Smart Money? Colleges Divest from Fossil Fuels, Dodge the Oil Bust

Last year was the hottest year ever, handily beating the previous record — set in 2014. In fact, 15 of the 16 hottest years in recorded history have happened in the 21st century.

That’s why, in 2011, environmental activists at a handful of college campuses began advocating for divestment, demanding that their schools purge fossil fuels from their investment portfolios. Their argument, more philosophical than financial, was this: If carbon is irreversibly warming and harming the planet, it would be wrong — particularly for a high-minded academic institution that aims to be on the frontier of science and policy — to profit from it. What’s more, by collectively pulling out millions or billions in investment dollars, a divestment movement could put immense economic pressure on the fossil fuel industry.
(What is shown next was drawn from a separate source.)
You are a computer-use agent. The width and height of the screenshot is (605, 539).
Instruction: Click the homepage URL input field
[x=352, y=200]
The idea spread quickly. Five years later, hundreds of colleges around the country — from big-name universities like Penn State and Syracuse to small liberal arts schools like Swarthmore and Hampshire College — have sold or pledged to sell their stakes in fossil-fuel investments.
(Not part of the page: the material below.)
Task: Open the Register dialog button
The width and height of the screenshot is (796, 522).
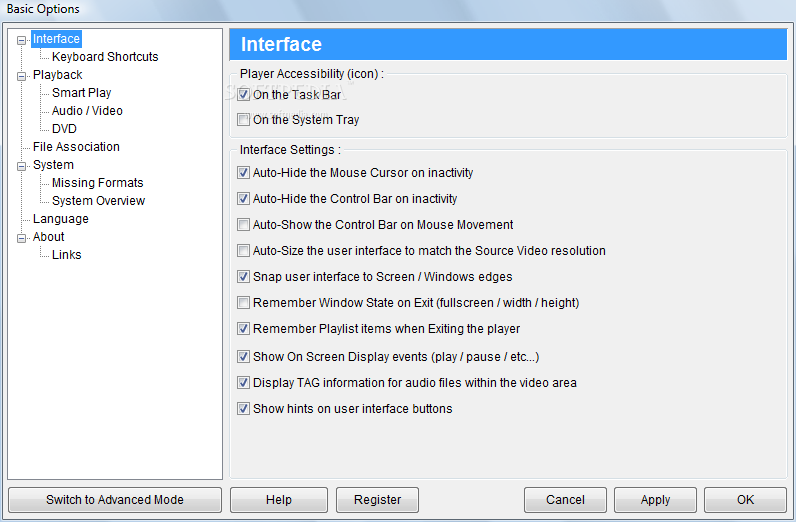Action: [x=377, y=500]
One of the biggest names in divestment so far is Stanford University. True to its Silicon Valley roots, Stanford was an early adopter of this strategy, divesting from coal companies in 2014. The University of California system, meanwhile, sold off $200 million worth of oil investments last year from its $98 billion portfolio.

And right now, with coal and oil prices cratering, both of those actions look like pretty shrewd financial moves.

The Fall of Fossil Fuel

The Market Vectors Coal ETF (KOL), a decent proxy for the coal industry at large, is down a staggering 68% in the past 12 months. Compare that to the S&P 500 Index, which has slipped a modest 7.4% over the same time period — dragged down in part by oil giant Exxon-Mobil (XOM), the index’s third-largest component, which has fallen 16.9% over the past year.

Indeed, oil stocks suffered as badly as coal in 2015. The price of crude oil is down 60% since June 2014, and oil services giants have tanked as a result. ConocoPhillips (COP) is down 45% over the past year. Dividend darling Chevron (CVX) is down 23%. Marathon Oil (MRO) has plunged 68%.

Even before the most recent downturn in oil and coal, however, fossil-free portfolios were outperforming conventional ones. Last year, stock-index and ETF provider MSCI estimated that investors who divested from fossil fuels in 2010 would have earned a 13% annualized return over the preceding five years, compared to an 11.8% return otherwise.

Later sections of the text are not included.